Your instructions -
Sift the listing for lines that hold the string "agent" and pull them out.

--- Records provided Enclosed Below ---

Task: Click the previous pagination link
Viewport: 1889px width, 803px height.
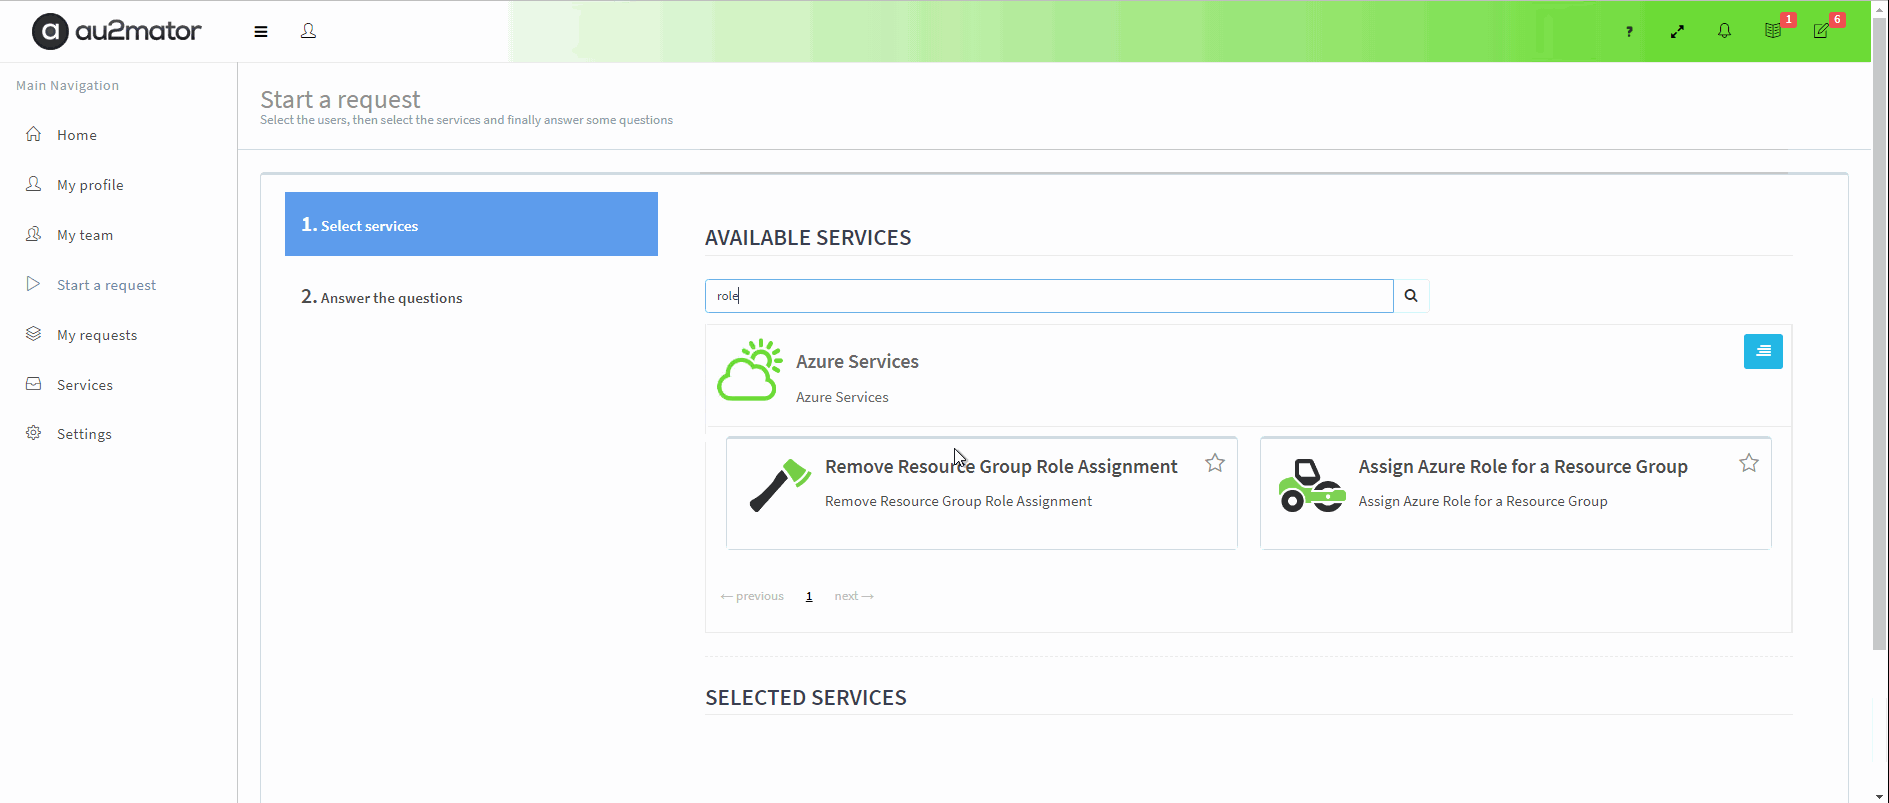Action: tap(752, 596)
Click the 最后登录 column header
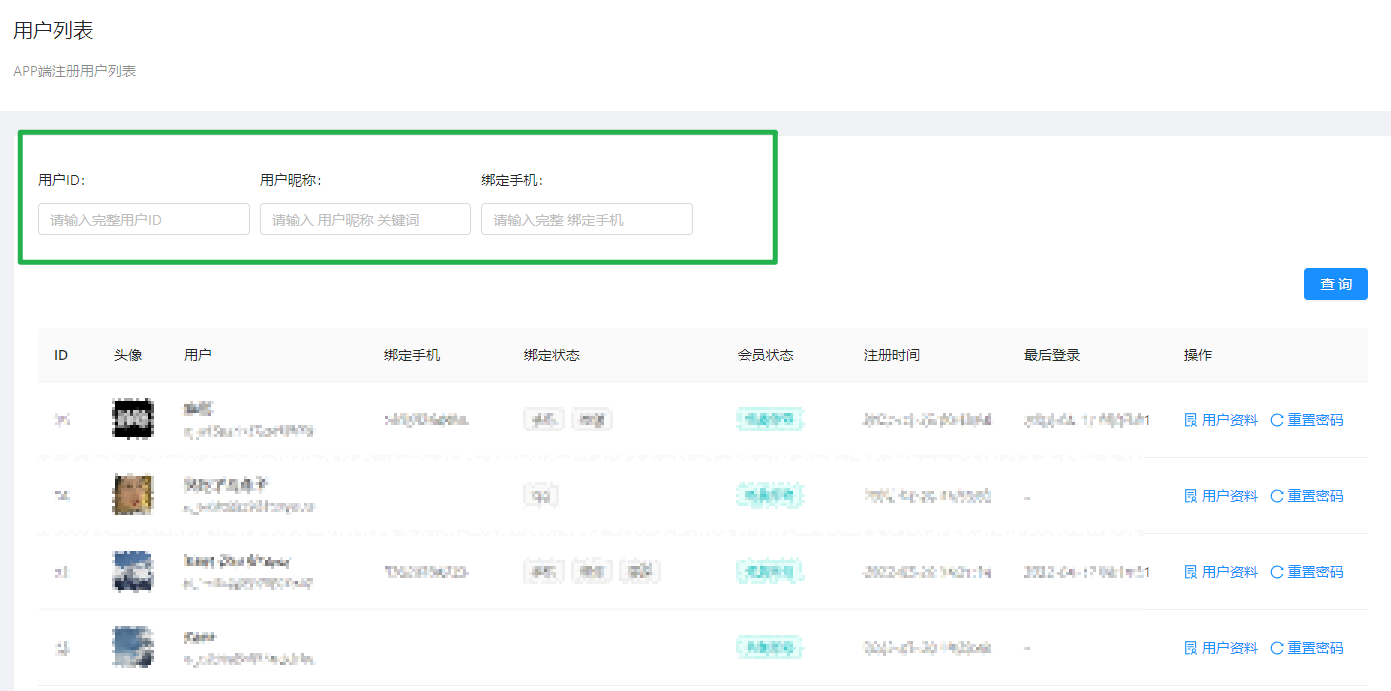 click(1051, 355)
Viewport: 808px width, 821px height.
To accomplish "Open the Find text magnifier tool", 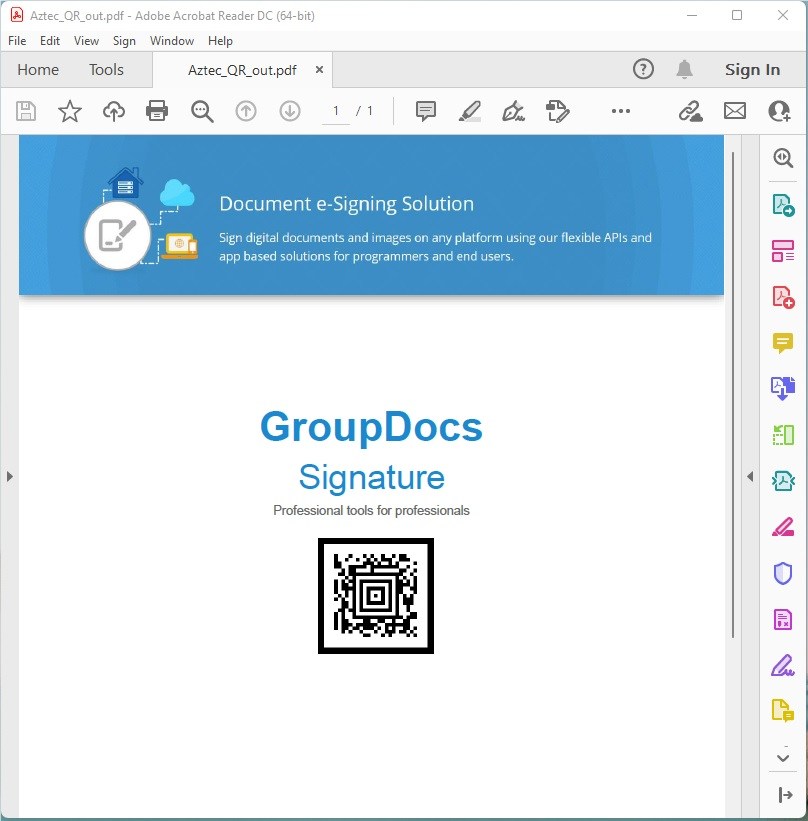I will (202, 111).
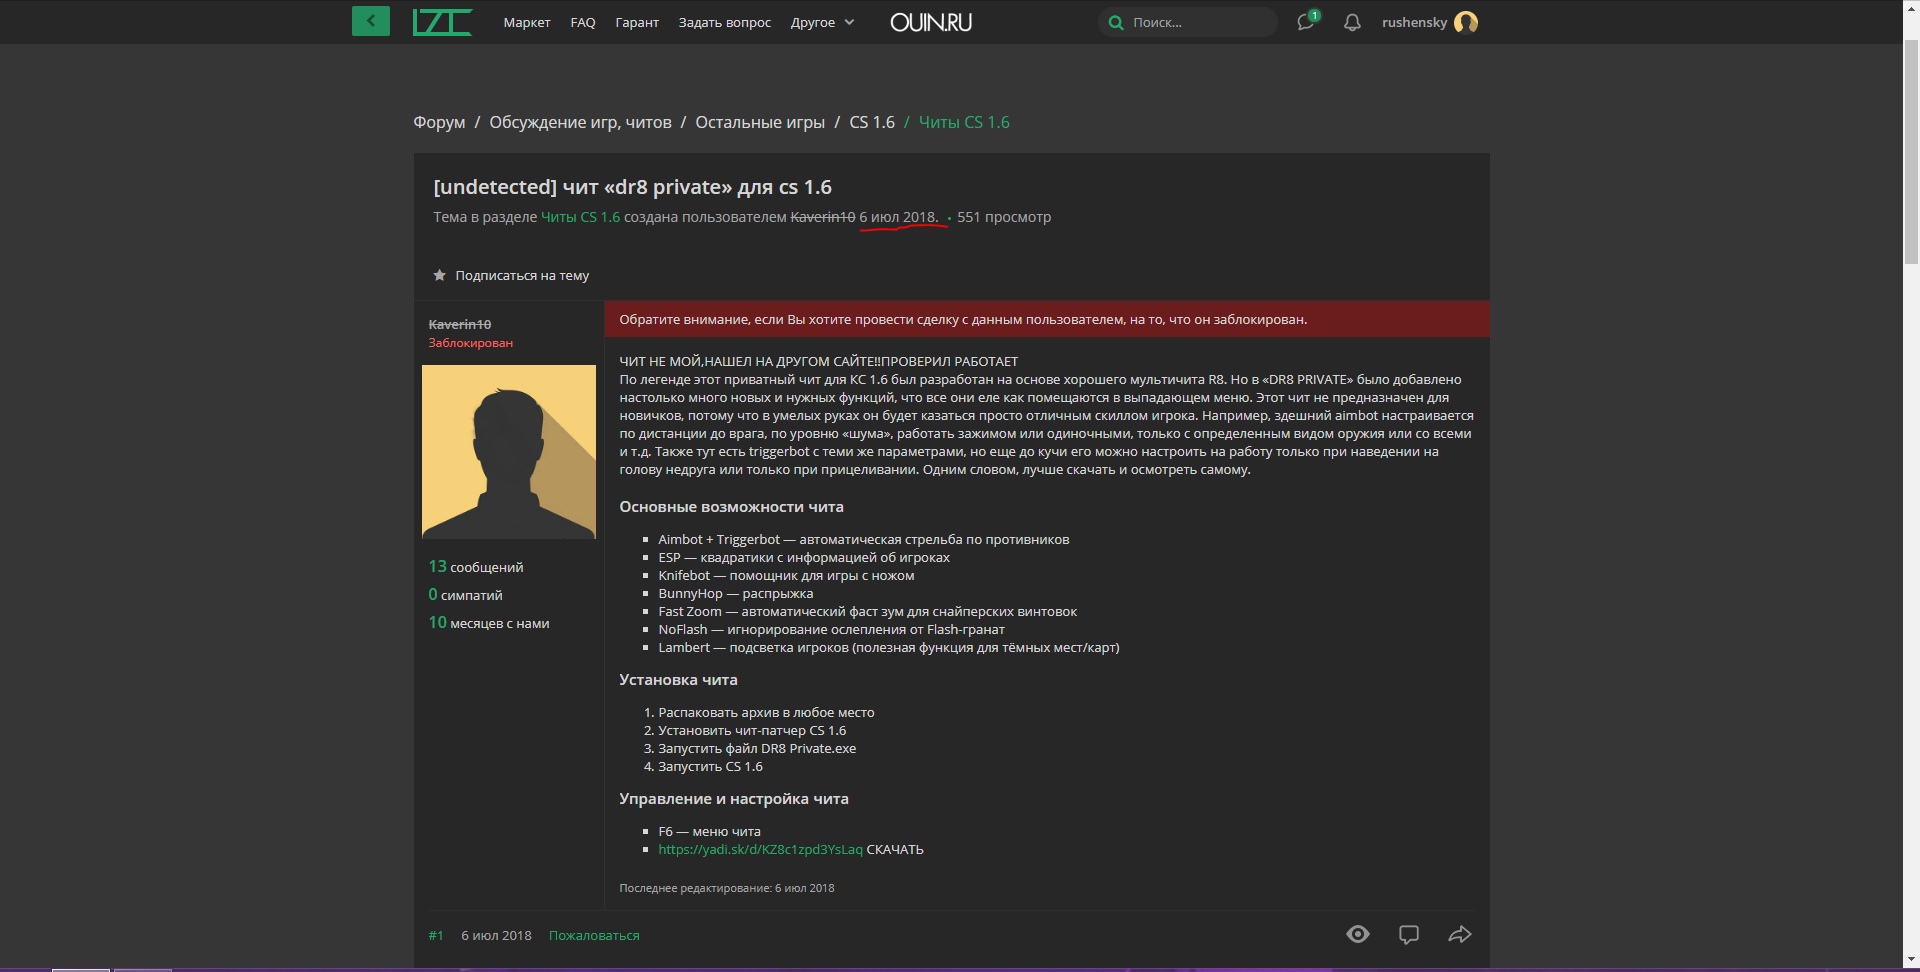
Task: Open the Маркет menu item
Action: tap(527, 22)
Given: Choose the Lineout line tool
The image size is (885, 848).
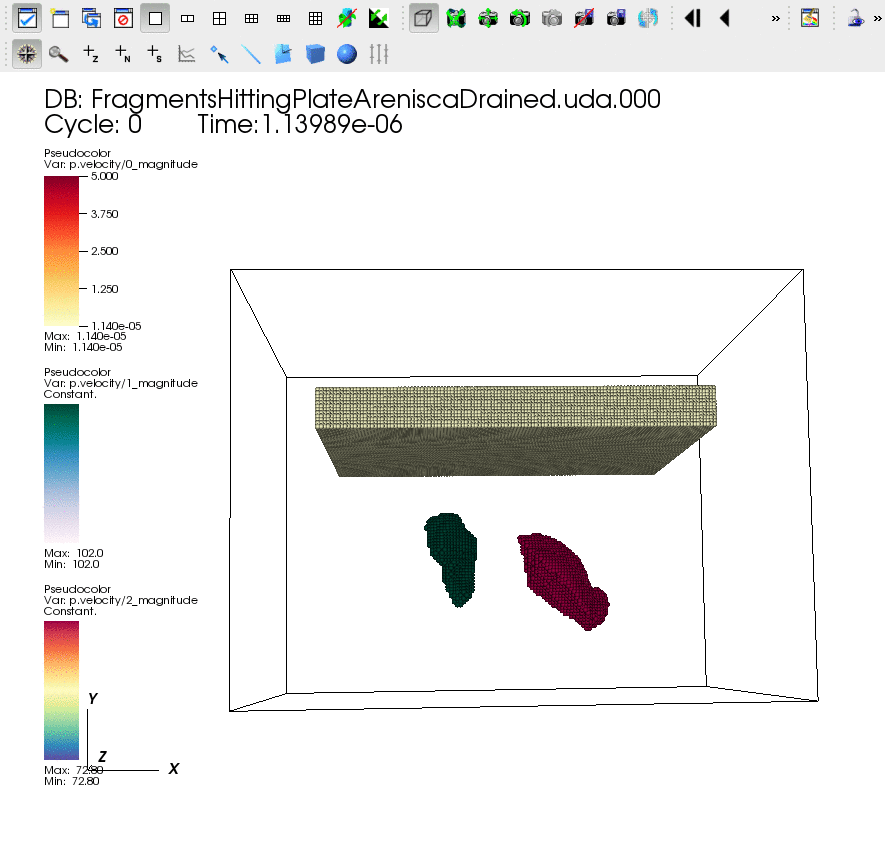Looking at the screenshot, I should (251, 54).
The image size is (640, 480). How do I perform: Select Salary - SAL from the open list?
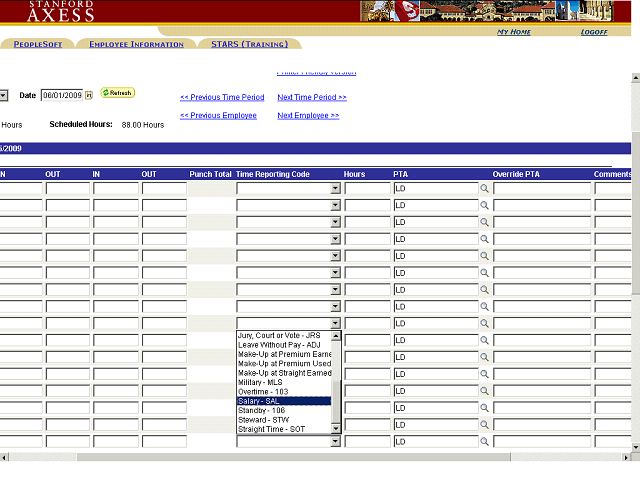pyautogui.click(x=284, y=401)
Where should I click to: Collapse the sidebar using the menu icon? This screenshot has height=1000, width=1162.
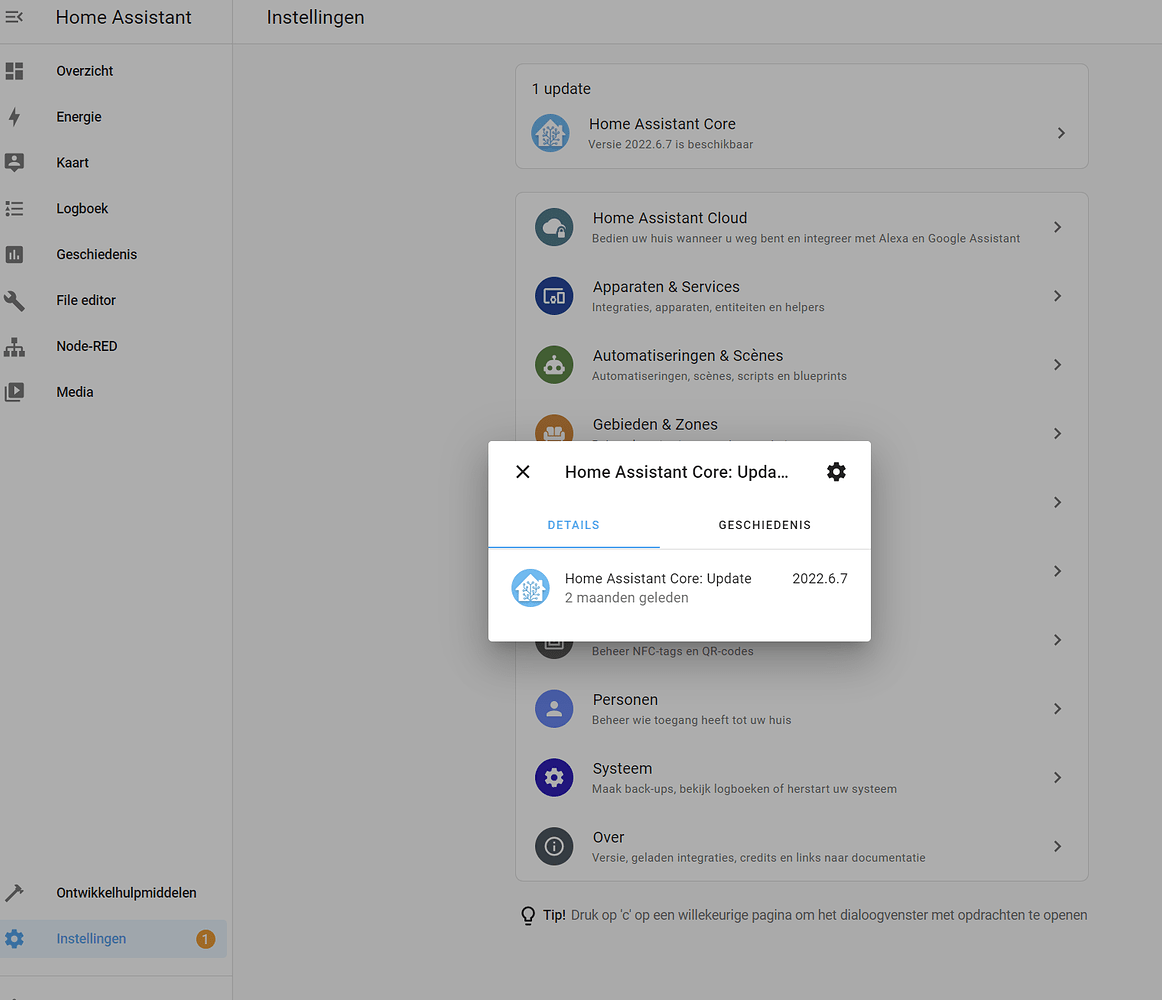pos(14,17)
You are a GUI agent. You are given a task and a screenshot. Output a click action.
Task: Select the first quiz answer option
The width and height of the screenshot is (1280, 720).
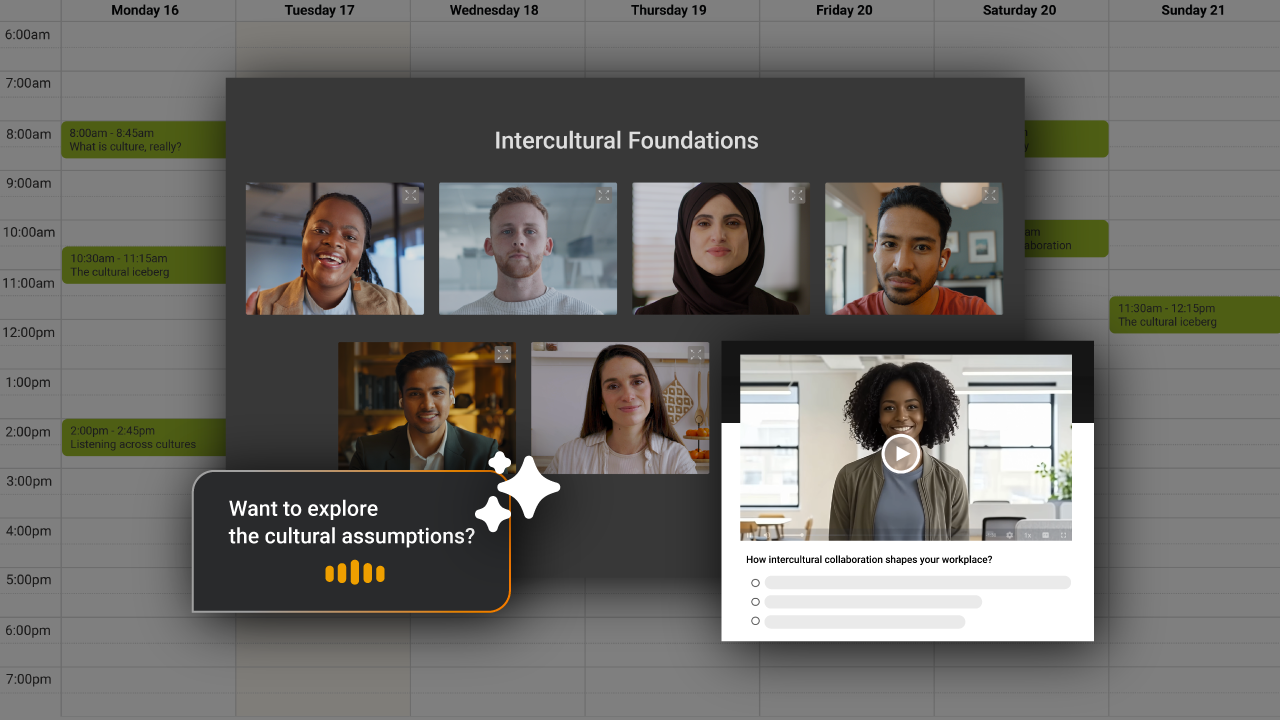pos(755,583)
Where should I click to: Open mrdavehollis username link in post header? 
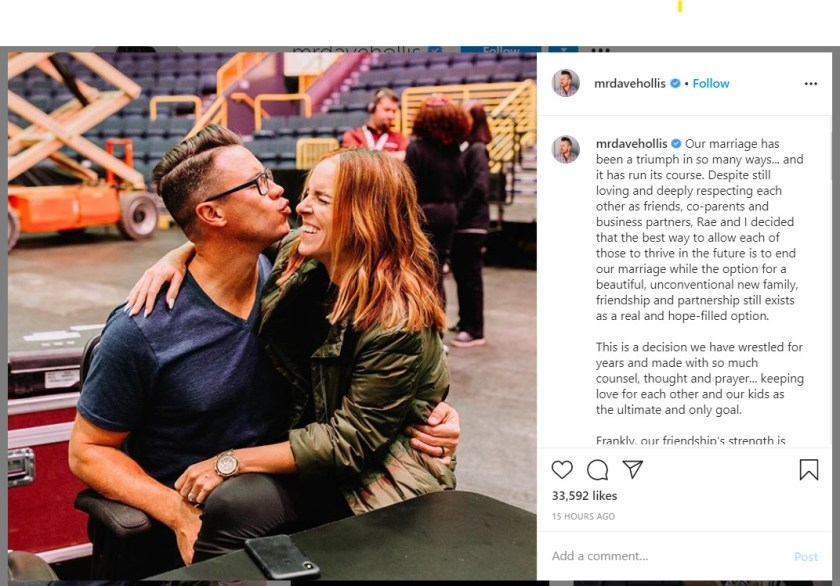point(632,84)
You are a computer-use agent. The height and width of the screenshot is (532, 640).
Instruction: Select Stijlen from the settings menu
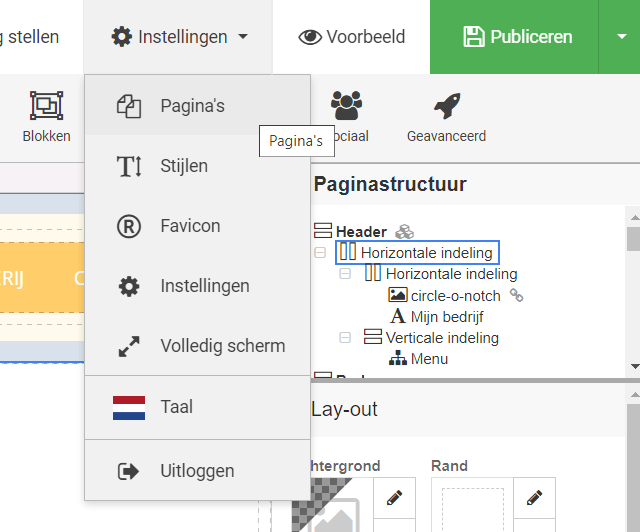point(184,166)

--- End of Enclosed Records provided ---

Solution to the exercise -
You are a GUI agent. You are given a task and a screenshot. Output a click action.
You are a computer-use agent. The height and width of the screenshot is (532, 640).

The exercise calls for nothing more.